As we have known already, putting keywords in your URL is an on-page SEO best practice but now we know it’s a Yandex ranking factor. Or at least it used to be since that ranking factor is marked as deprecated on the leaked source code.
An odd positive on-page SEO ranking factor we have found from the Yandex leak is the number of capital letters in the SEO title.
Could a title in all CAPS be considered over-optimization? Maybe indirectly as it would likely hurt your CTR.
Prioritize good quality hosting
Your website’s host determines how accessible your web pages are. If your pages take too long to load or are constantly down, users will be annoyed. It turns out Yandex feels that has to be discouraged with a ranking penalty.
Another notable technical SEO issue you want to stay on top of is how many clicks it takes to get to your pages from your home page. You don’t want any pages that you want to rank to be buried deep inside the site.
Neither should you have any orphaned pages, so make sure to add internal links to every page on your site. Reduce crawl depth by making sure that every page is no more than two clicks from the homepage.

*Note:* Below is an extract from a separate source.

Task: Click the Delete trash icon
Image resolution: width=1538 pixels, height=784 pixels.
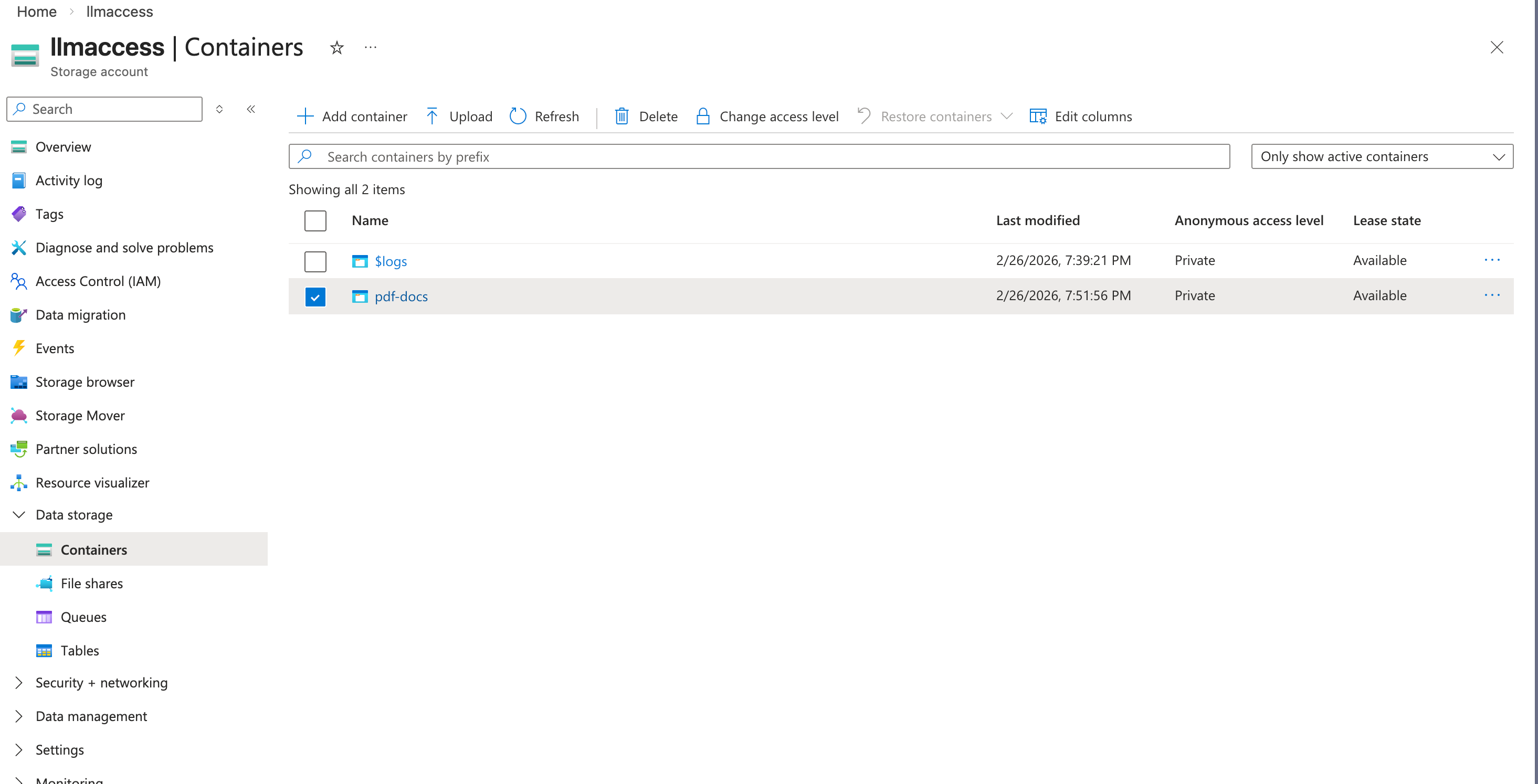Action: tap(621, 116)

How Much of All This Applies to Google?
We do not know how many of the Yandex ranking factors we now know apply to Google. And, if any of them do apply to the search engine that really matters, how much weight does Google assign to them?

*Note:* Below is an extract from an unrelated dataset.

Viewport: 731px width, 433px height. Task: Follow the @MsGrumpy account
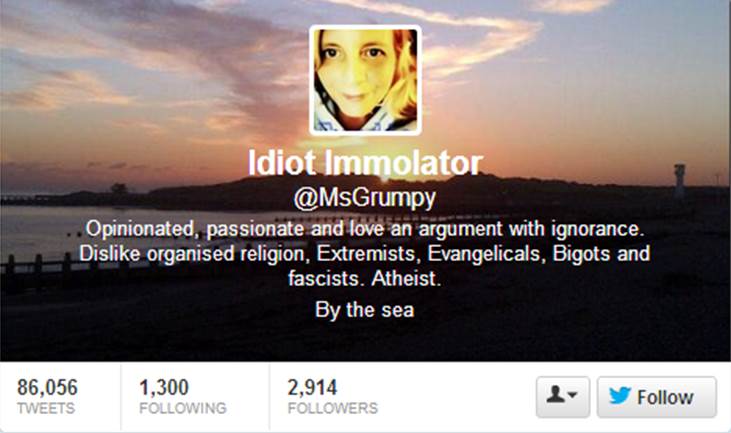click(x=656, y=397)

There is also Yandex’s response to this leak. The company was quick to downplay the effect of this leak on the integrity of its search results saying:
‘appears to be old fragments differing from the current version of the company’s repository’.

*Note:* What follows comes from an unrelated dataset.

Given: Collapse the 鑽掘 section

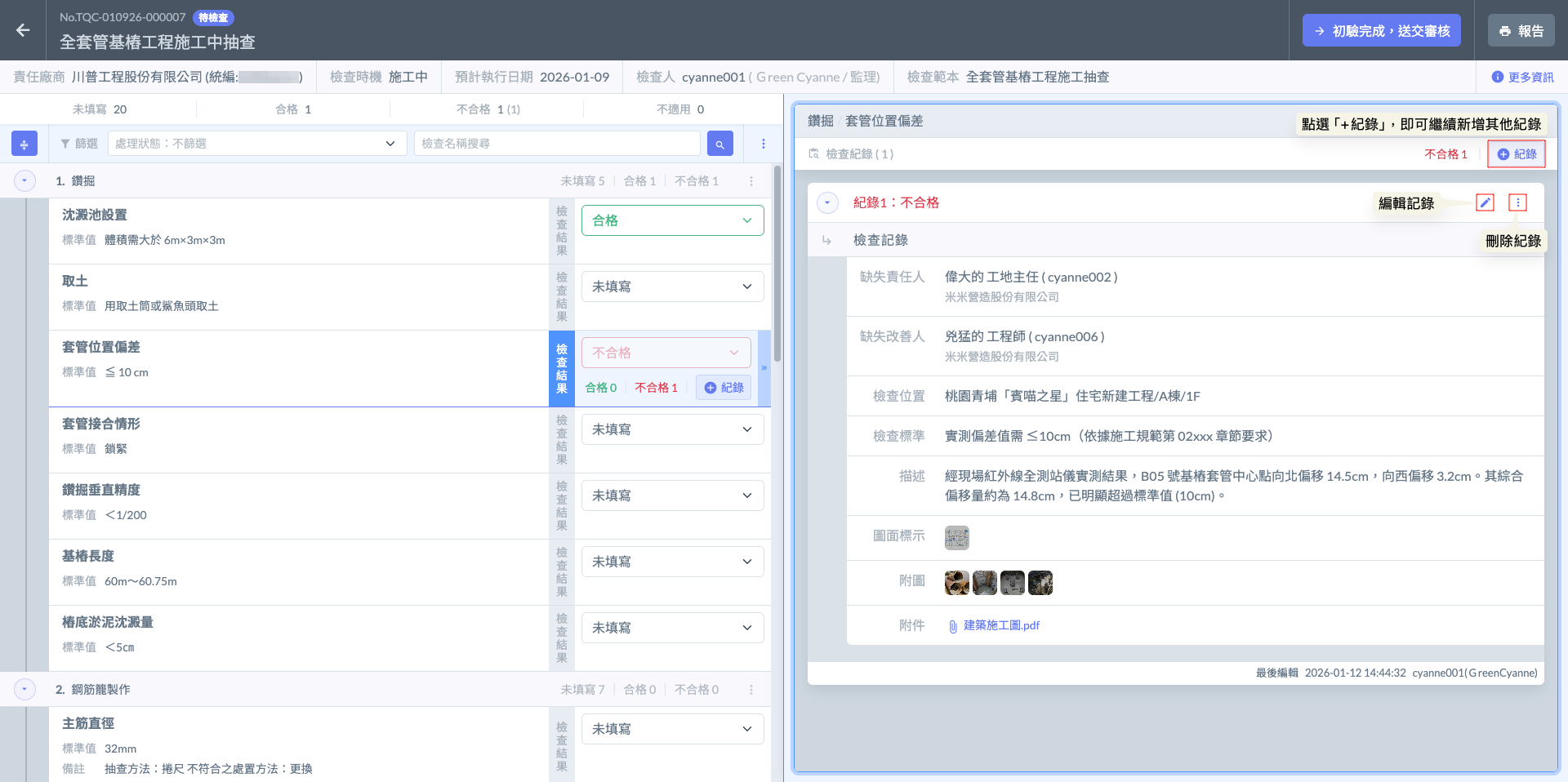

The company goes on to say some of the leaked ranking factors were only ever used for internal testing purposes, meaning they aren’t actually a part of their algorithm.
You would expect the company to come out with this line as it seeks to head off criticism over how this could have happened. The leaked data also shows 988 of the ranking factors as deprecated and 244 as unused.
Poring over the leaked data, Michael King noted in an article for Search Engine Land that Yandex possibly has tens of thousands of ranking factors, of which only a fraction have been exposed by this leak. The ranking environment, as is that of Google, appears to be quite dynamic.
That said, there are a lot of similarities between the two search engines’ ranking infrastructure. For example, Yandex has separate ranking factors for Your Money Your Life (YMTL) topics, which have become a major subject within the Google SEO community.
MatrixNet, which was later superseded by Catboost, was also similar to the early version of Google’s RankBrain algorithm.
Helpful Content and Good User Experience Equals Higher Rankings
More than learning how Google ranks web pages, this leak has helped broaden our understanding of modern search engines. It’s helped us understand how to target traffic and what according to search engines is helpful, user-first content and intuitive information presentation.
We have learned that Yandex, as possibly Google, penalizes CTR, user behavior, and link manipulation. This leak has also shown Yandex shares Google’s disdain for pages where adverts make it hard to consume your content.
The Yandex source code leak has, therefore, confirmed the one clue Google has never been shy to tell us about how they rank web pages. That its algorithms are purposely engineered to recognize and reward good user experience, and to punish the inverse!
Take a Look at the Yandex Source Code Leak
The Yandex source code leak makes for a fascinating look inside a search engine algorithm and how search engines rank and value content.
Several ex-Googlers actually work on the Yandex search team and so you can be sure that several of the factors outlined below are also part of Google’s algorithm.
The longstanding belief of 270+ search ranking factors was always suspected to be on the light side. And now with Yandex’s 1,922 search ranking factors being leaked, it practically confirms that 270+ is dramatically lower than the actual count.
At the end of the day, this is a treasure trove of information to help you in your SEO and content strategy. We will continue to adapt these strategies for how we produce content with the Content at Scale platform as well.